◆ What is needed
Look through the data below for the line with "Given: Check Godk." and the line with "The width and height of the screenshot is (984, 871).", then output those two and all lines in between, exactly as written.
################
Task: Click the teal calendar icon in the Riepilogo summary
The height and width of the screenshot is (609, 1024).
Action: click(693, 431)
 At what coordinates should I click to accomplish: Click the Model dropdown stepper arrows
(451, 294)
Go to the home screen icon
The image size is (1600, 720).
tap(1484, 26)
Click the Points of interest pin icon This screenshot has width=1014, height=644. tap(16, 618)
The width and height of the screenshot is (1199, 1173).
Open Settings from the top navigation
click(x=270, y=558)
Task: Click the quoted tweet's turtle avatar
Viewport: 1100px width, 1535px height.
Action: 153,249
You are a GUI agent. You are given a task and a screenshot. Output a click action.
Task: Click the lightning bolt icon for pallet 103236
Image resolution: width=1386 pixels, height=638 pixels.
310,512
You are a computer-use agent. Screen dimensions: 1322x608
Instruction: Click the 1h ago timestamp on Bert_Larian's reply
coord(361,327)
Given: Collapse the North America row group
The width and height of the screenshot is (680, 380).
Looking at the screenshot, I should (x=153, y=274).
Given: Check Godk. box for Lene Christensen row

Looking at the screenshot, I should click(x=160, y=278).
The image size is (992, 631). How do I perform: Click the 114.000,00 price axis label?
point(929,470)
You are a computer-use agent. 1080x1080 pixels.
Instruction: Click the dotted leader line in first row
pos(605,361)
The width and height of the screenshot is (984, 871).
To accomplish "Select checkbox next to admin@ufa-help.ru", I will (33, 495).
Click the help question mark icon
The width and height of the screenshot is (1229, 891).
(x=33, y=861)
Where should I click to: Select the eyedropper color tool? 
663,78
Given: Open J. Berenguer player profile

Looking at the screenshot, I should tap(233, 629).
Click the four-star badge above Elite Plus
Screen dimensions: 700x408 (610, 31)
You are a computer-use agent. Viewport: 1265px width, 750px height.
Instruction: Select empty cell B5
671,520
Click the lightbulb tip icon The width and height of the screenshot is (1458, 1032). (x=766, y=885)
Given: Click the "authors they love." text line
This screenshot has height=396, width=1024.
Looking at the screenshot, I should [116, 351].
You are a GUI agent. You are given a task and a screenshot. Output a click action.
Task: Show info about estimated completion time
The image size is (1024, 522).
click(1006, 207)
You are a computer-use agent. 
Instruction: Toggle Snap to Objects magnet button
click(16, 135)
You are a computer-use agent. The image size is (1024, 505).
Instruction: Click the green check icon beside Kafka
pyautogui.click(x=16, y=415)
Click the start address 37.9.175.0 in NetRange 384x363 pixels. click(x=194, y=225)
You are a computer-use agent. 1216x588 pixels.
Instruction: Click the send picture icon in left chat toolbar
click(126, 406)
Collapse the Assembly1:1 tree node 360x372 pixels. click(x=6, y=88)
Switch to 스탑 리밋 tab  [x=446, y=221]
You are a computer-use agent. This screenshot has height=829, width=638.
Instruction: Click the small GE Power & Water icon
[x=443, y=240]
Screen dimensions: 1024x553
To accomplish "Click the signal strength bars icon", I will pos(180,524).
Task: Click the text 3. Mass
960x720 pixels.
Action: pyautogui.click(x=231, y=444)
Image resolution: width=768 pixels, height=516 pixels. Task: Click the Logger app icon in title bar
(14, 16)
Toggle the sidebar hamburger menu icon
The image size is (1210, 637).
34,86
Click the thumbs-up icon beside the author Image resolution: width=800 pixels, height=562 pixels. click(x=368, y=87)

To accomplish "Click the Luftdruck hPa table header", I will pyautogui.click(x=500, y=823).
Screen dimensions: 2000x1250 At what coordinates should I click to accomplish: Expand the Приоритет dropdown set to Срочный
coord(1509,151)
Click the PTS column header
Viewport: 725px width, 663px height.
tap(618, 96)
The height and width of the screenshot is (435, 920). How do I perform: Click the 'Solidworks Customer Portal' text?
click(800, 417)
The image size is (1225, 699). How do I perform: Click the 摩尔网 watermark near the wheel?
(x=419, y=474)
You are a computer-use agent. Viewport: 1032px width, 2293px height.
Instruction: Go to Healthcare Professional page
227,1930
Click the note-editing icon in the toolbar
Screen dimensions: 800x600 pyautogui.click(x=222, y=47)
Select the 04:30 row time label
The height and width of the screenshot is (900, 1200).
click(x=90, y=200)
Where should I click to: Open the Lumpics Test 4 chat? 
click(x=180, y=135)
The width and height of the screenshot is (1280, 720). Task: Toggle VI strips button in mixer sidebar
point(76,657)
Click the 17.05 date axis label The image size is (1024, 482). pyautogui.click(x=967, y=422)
################
◆ Response area
Given: Check Godk. box for Lene Christensen row

Looking at the screenshot, I should click(x=160, y=278).
The image size is (992, 631). How do I perform: Click the 114.000,00 price axis label?
point(929,470)
You are a computer-use agent. 1080x1080 pixels.
Instruction: Click the dotted leader line in first row
pos(605,361)
The width and height of the screenshot is (984, 871).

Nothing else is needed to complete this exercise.